S’agissant de la Monusco toujours, on rappelle qu’en marge du renouvellement de son mandat, l’ambassadrice des Etats-Unis aux Nations Unies l’avait accusée d’avoir lamentablement échoué dans sa mission, pour n’avoir contribué ni au retour d’une paix durable, ni à la protection des populations civiles. Au contraire, elle s’est contentée d’accompagner les différents gouvernements congolais dans le pourrissement du climat politique, l’entretien des foyers d’insécurité, le pillage des ressources naturelles, etc. La représentante des USA a indiqué qu’en 1960, avec peu de moyens
financiers, humains, logistiques et technologiques, l’ONUC avait réussi à ramener la paix et l’unité au Congo en quatre ans, au milieu des luttes d’hégémonie entre les blocs Ouest et Est.

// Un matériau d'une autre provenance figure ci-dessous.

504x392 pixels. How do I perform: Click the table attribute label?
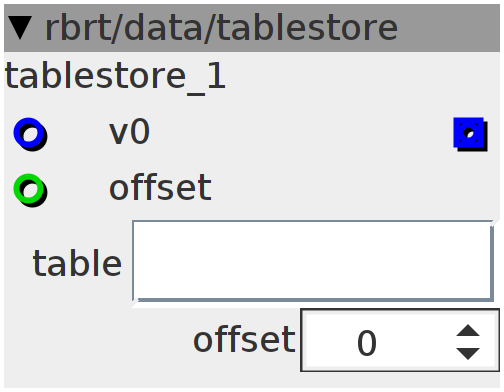click(x=77, y=263)
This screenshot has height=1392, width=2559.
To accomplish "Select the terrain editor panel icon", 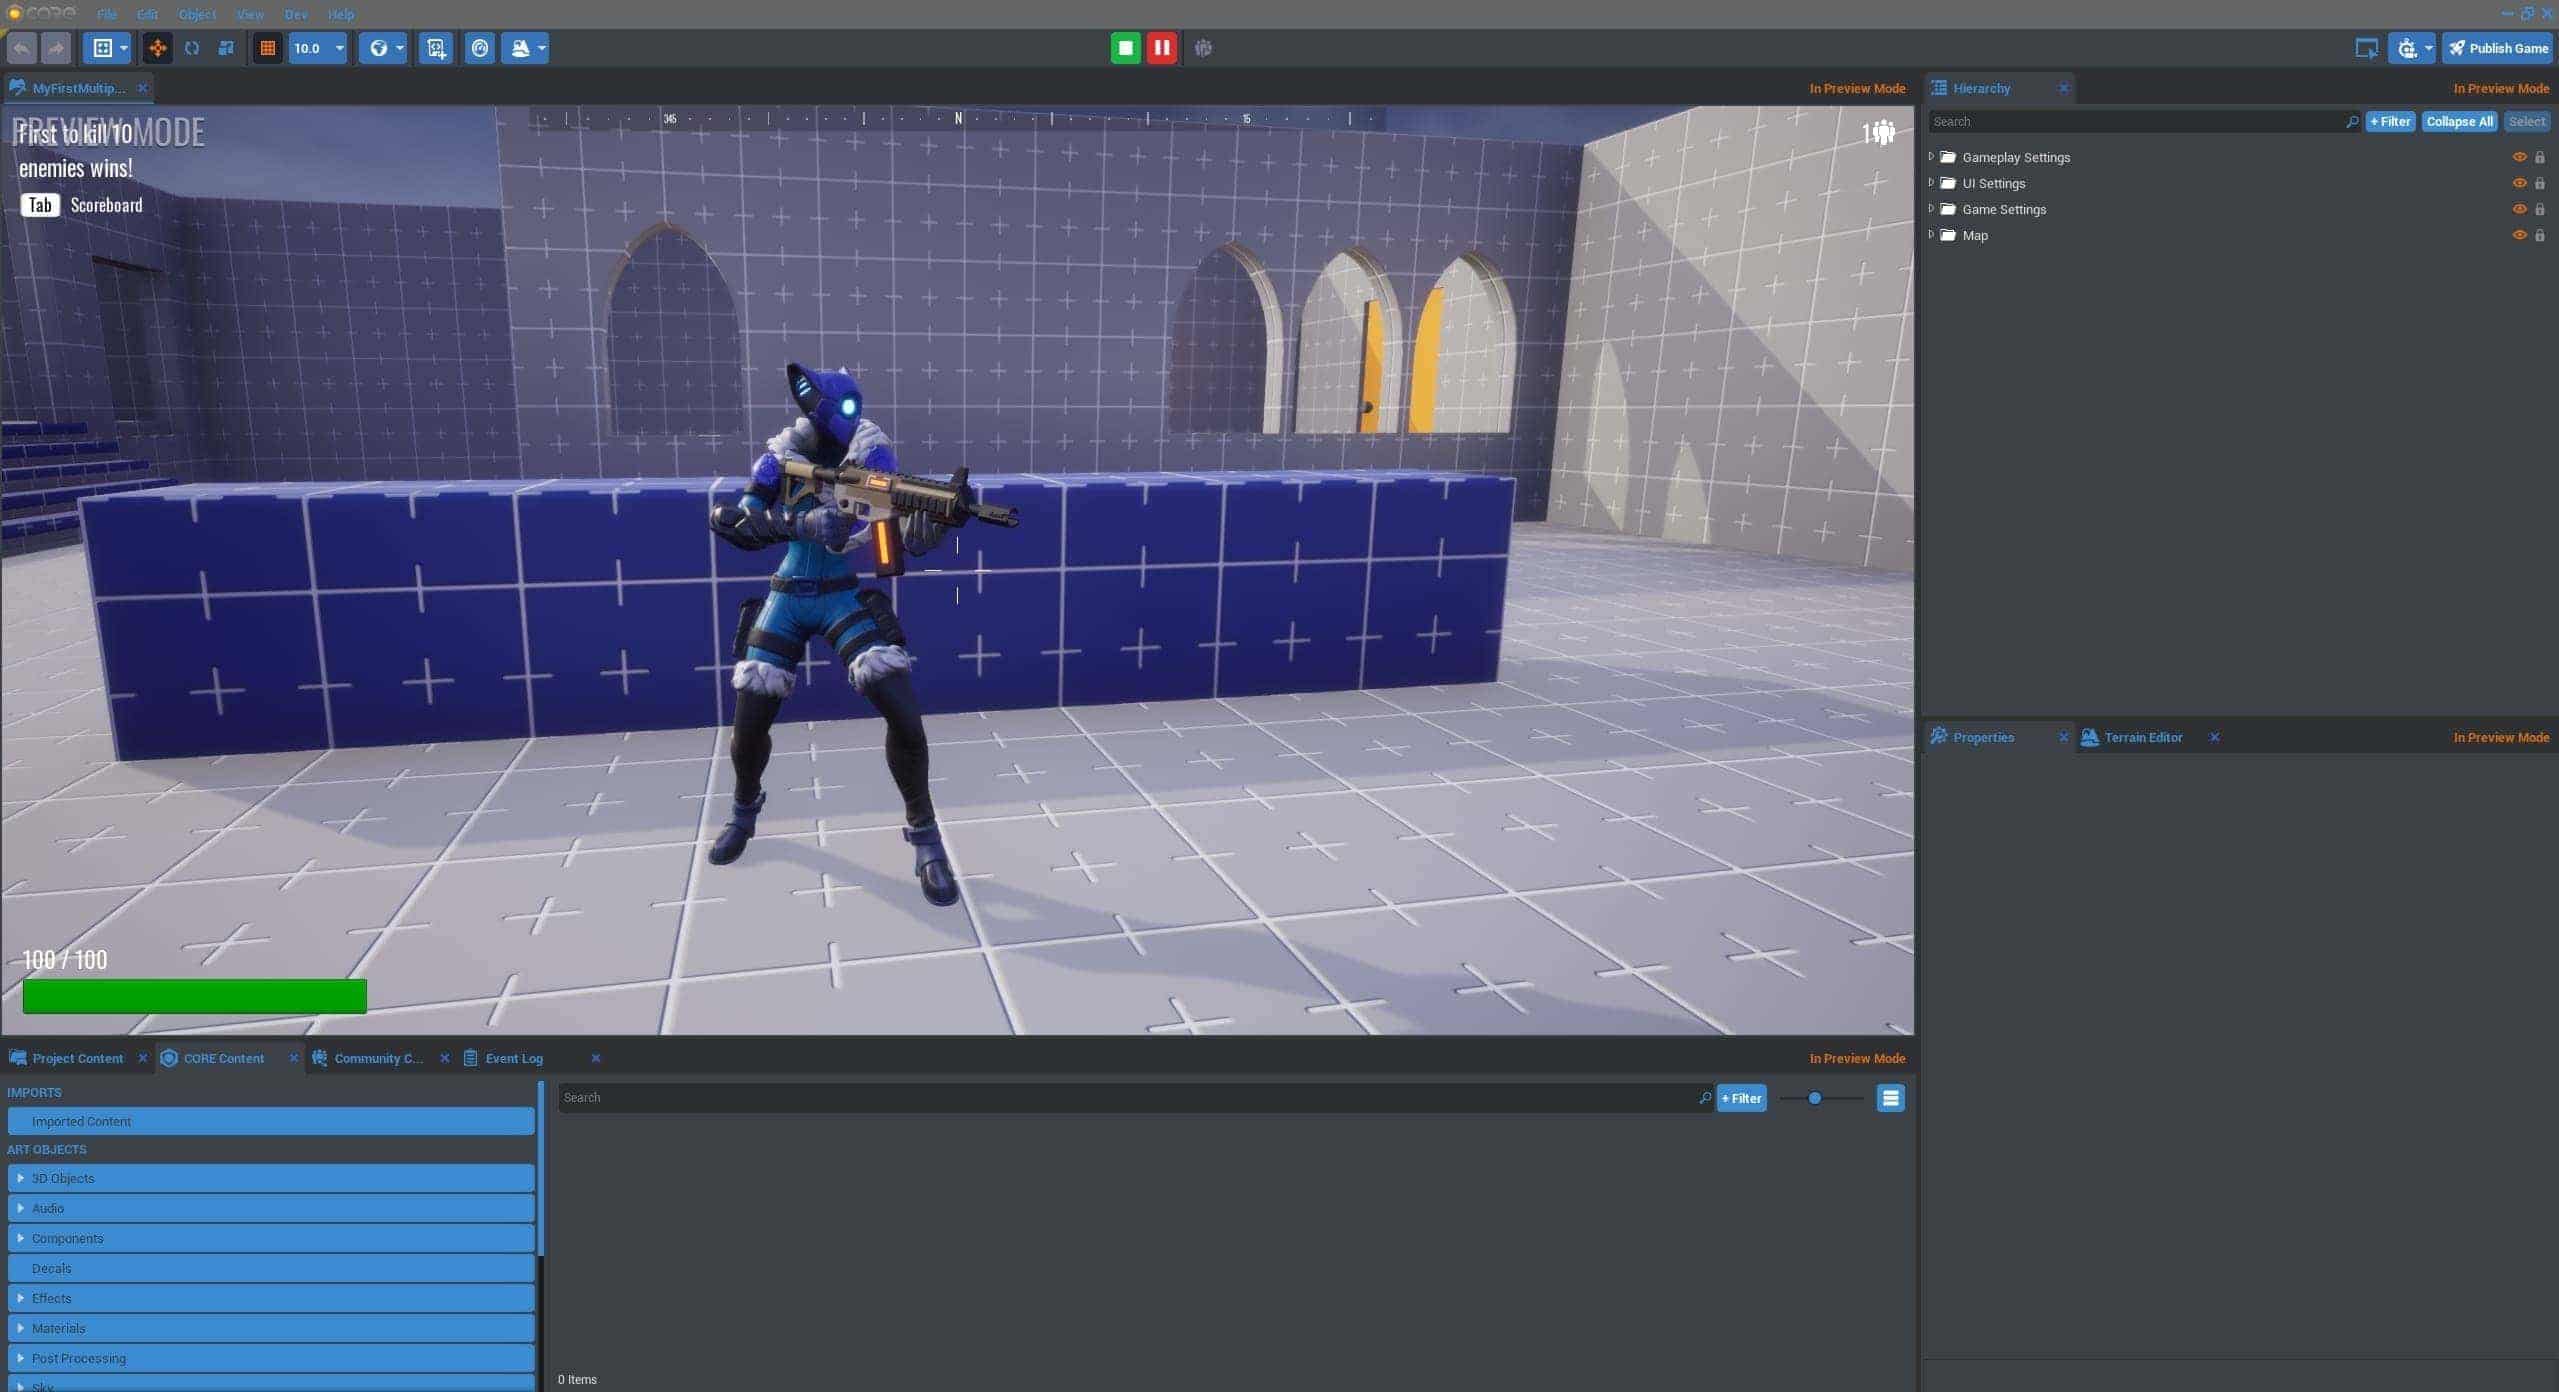I will point(2089,737).
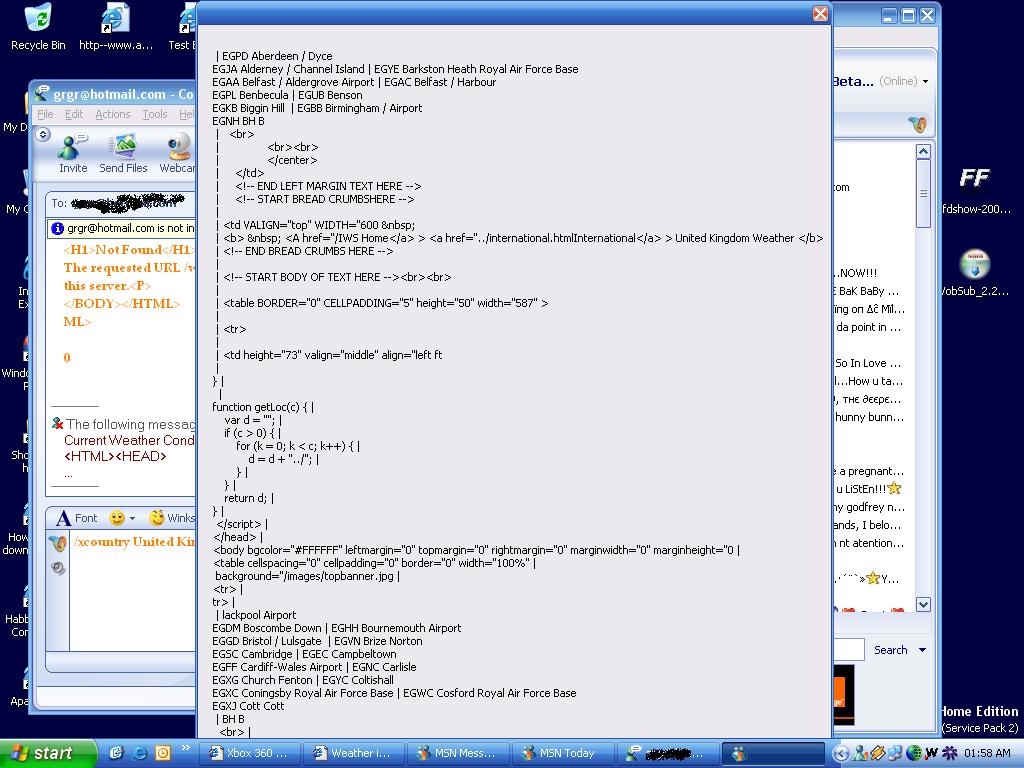Open the Recycle Bin desktop icon
Image resolution: width=1024 pixels, height=768 pixels.
point(38,27)
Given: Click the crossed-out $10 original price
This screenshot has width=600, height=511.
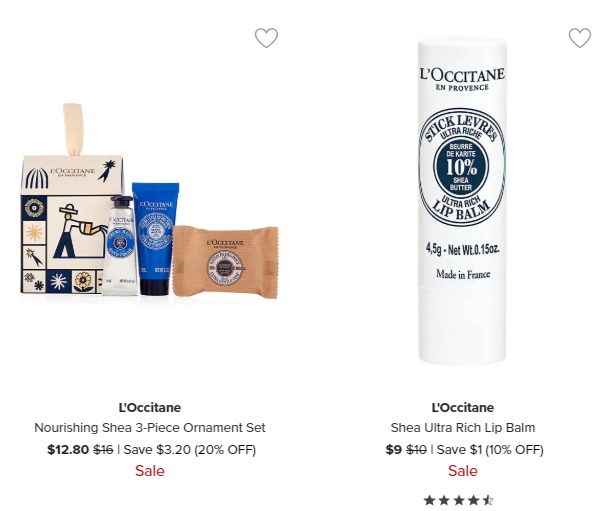Looking at the screenshot, I should pyautogui.click(x=416, y=449).
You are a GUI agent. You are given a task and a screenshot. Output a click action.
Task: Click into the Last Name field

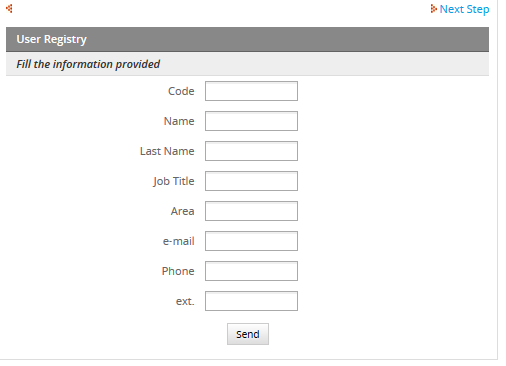click(x=251, y=151)

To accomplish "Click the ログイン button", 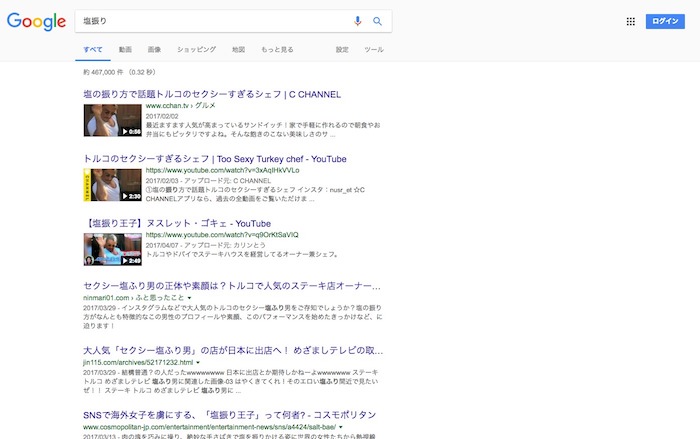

Il n’est pas exclu qu’en septembre, elle revienne à la charge avec un réquisitoire plus violent.
Le Conseil de Sécurité rejette les conclusions de la justice militaire
congolaise
Réuni le mardi 23 mai 2017 en urgence, pour examiner le dossier des
fonctionnaires onusiens assassinés en marge du phénomène Kamuina
Nsapu, le Conseil de Sécurité a rejeté, de manière catégorique, les
conclusions de la justice militaire congolaise et la liste des
suspects dressée par ses soins. Aux yeux des membres de cette
institution des Nations Unies, il faut une enquête internationale
indépendante pour faire éclater la vérité vraie sur la double
exécution de deux experts onusiens les massacres des civils,
militaires et policiers, les fosses communes, les violations massives
des droits de l’homme, depuis le mois d’août 2016. L’attitude du
Conseil de Sécurité apparaît, à plus d’un égard, comme un appel du
pied à la Procureure de la CPI (Cour Pénale Internationale) afin
qu’elle se saisisse rapidement du dossier des massacres du Kasai, que
l’intéressé a du reste déclaré suivre de fort près. Il n’est pas exclu
qu’en marge du procès en instance de s’ouvrir en RDC, la justice
internationale ne prenne tout le monde de vitesse.